Determiner vs. Determinative
In the Cambridge Grammar of the English Language, Huddleston and Pullum use the term "determinative" for the lexical category of words like the, etc. And they use "determiner" for the grammatical function that is characteristically filled by determinatives (but which can also be filled by things such as genitive noun phrases).
In an older generation of reference grammars, however, notably Quirk, et alia's Comprehensive Grammar of the English Language, the use of these terms is exactly reversed. That is, "determiner" is the lexical category and "determinative" is the grammatical function.

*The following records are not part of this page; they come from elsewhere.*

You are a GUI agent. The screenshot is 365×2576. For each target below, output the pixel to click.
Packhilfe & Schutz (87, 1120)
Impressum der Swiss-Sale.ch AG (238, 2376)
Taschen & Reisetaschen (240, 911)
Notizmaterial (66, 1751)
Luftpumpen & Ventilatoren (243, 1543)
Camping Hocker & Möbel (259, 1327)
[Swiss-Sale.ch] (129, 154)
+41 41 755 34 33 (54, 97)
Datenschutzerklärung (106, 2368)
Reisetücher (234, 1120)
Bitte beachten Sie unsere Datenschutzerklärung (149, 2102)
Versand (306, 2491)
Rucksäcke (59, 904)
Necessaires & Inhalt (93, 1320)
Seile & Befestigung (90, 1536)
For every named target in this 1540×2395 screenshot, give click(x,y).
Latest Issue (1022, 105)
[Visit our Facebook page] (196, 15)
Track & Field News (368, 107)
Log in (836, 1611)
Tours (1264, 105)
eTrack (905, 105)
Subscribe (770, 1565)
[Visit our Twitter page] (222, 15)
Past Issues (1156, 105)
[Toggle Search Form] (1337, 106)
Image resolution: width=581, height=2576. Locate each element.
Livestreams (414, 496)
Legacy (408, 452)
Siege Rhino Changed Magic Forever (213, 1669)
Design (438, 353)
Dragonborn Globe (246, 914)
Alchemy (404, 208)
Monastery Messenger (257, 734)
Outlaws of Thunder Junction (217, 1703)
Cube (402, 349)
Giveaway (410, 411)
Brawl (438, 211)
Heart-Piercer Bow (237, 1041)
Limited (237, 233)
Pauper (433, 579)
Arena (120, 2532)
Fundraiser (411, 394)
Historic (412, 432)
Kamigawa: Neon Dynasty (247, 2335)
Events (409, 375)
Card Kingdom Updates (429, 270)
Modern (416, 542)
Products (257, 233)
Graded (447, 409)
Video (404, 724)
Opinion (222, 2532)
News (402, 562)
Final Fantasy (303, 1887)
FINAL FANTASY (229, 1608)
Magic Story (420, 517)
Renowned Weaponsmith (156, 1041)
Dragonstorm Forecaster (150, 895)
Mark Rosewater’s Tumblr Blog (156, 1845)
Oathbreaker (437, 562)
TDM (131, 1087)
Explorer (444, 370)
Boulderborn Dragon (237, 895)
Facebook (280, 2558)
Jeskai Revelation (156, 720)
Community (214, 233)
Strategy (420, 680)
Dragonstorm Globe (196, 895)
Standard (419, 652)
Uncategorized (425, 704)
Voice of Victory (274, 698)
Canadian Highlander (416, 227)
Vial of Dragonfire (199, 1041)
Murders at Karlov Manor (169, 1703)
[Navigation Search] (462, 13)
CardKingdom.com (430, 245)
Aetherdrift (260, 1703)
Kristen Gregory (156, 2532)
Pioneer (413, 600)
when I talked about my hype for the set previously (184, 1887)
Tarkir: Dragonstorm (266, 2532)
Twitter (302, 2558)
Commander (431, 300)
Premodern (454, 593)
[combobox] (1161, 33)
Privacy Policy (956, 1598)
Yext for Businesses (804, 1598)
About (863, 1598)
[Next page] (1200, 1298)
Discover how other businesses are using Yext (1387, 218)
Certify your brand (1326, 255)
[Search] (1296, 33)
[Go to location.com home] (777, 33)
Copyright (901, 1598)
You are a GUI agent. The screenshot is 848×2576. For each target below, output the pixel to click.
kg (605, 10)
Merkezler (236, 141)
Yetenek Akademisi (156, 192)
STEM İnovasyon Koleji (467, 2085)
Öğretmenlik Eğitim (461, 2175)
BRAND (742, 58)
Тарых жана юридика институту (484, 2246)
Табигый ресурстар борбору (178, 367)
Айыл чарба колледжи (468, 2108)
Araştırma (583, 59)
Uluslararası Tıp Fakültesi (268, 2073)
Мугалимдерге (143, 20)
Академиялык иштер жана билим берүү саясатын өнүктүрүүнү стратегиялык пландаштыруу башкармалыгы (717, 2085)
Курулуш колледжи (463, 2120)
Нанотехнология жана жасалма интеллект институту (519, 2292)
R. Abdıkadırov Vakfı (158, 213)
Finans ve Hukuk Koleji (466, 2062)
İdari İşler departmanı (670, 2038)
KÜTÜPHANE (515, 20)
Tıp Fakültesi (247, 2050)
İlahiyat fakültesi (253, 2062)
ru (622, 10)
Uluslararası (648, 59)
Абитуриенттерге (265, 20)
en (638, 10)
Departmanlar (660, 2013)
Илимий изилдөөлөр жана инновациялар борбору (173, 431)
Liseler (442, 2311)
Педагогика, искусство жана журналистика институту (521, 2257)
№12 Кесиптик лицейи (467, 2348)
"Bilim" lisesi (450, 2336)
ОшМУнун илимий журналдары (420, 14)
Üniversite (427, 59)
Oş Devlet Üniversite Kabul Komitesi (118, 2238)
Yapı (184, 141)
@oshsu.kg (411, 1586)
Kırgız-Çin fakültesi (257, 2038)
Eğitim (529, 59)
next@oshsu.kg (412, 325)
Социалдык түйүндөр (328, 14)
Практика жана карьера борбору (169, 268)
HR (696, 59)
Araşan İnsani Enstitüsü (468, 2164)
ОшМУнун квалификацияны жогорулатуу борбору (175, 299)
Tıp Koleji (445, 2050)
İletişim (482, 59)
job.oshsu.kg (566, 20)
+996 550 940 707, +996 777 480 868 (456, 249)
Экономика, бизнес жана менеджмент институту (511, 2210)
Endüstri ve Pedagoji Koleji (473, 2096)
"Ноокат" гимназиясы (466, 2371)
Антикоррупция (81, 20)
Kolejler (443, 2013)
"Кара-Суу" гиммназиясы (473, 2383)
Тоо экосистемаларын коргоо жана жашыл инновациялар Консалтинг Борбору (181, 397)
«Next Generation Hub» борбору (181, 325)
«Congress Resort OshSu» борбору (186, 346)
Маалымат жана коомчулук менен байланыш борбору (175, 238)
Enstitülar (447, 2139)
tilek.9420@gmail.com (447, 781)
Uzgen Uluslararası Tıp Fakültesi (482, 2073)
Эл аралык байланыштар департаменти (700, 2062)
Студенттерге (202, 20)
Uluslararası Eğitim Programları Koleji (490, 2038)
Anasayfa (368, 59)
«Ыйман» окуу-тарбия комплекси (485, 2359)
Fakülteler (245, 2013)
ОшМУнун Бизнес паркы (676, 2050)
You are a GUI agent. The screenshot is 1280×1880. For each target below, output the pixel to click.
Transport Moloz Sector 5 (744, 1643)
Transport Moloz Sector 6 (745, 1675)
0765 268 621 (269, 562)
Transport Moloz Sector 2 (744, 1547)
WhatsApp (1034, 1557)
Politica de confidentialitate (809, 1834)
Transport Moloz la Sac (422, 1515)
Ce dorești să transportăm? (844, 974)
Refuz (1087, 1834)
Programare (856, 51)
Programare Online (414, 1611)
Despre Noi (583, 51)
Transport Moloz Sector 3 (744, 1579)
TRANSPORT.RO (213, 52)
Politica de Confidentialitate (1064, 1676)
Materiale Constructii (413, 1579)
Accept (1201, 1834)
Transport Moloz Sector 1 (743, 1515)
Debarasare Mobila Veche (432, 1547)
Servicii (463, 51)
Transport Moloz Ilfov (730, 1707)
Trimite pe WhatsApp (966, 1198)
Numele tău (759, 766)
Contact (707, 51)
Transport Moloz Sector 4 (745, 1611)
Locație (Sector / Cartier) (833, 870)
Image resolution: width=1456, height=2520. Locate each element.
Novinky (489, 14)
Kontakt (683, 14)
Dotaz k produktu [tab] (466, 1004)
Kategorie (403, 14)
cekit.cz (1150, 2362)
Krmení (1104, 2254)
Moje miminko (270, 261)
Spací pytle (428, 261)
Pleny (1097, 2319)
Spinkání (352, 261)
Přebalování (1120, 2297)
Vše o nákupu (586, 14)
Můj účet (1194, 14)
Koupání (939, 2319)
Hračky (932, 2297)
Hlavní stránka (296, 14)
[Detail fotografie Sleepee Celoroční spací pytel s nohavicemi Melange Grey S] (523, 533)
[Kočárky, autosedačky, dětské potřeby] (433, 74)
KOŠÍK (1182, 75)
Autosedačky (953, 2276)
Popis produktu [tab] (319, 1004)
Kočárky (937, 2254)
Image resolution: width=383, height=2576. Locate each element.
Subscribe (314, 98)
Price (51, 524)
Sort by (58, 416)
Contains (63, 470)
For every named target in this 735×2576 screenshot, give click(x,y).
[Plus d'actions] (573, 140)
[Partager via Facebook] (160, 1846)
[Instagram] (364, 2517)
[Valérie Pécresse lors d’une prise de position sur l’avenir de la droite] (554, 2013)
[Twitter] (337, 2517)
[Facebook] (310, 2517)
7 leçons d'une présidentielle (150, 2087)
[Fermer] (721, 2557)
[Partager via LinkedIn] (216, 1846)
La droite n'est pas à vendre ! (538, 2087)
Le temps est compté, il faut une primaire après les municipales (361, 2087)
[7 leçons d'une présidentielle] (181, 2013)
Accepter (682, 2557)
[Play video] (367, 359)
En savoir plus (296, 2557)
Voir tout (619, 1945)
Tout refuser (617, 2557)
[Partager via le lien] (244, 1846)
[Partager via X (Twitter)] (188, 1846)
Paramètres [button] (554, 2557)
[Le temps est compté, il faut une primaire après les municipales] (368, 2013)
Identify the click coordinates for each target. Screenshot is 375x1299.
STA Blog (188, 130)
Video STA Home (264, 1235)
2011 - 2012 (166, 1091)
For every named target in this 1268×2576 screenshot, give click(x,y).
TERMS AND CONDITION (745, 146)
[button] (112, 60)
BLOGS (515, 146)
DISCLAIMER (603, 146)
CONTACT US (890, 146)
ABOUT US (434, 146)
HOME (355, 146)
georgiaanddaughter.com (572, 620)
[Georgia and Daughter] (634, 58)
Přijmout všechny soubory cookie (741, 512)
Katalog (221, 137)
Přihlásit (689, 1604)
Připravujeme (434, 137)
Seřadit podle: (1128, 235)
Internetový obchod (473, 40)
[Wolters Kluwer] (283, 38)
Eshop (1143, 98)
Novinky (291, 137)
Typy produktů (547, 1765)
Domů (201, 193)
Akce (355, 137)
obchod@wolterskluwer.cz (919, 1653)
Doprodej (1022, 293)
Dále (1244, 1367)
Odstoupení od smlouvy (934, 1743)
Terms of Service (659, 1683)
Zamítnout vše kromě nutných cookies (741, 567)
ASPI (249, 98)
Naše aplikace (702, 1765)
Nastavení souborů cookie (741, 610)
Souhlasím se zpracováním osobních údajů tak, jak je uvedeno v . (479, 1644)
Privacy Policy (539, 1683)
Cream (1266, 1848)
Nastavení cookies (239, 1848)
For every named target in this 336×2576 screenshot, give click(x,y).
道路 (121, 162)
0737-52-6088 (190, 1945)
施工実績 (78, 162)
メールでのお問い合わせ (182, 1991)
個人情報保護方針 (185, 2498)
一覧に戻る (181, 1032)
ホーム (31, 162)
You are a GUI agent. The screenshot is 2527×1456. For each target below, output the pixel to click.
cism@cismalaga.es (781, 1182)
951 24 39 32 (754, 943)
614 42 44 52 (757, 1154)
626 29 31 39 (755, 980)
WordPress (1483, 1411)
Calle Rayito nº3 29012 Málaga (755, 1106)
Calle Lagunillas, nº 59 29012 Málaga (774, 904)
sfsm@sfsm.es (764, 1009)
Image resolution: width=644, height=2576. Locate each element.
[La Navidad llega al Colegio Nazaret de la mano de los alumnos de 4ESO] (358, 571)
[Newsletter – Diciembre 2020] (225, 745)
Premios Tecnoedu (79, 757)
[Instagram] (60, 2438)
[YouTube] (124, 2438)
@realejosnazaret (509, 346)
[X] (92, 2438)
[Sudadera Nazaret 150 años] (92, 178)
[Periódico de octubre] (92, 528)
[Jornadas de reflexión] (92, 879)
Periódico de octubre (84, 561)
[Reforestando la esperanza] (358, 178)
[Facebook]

The difference has been bugging me for a long time. Can anyone provide a principled explanation as to why we should prefer one over the other? I'm sure Huddleston and Pullum had a motivation to alter terminology that's been in use since Bloomfield's day, but I can't find any discussion in their work.
Solution 1:
I asked Geoff Pullum, and he responds:
The term "determinative" for the category of words like articles, demonstratives, and quantifiers is at least as old as A Grammar of Spoken English on a Strictly Phonetic Basis by Harold E. Palmer and F. G. Blandford (1939), and they take it from the French "adjectif determinatif". And "determiner" doesn't seem ever to have been a clearly defined lexical category. Huddleston and I like the appealingly mnemonic suffixal parallels: "adjective" and "determinative" are both categories (word classes); "determiner" and "modifier" are both functions.
It is most unfortunate that Quirk et al. used the terms the other way round; but they were needlessly going against Rodney Huddleston's earlier works, such as his Cambridge University Press textbook Introduction to the Grammar of English, and we are not aware of any precedent they were following.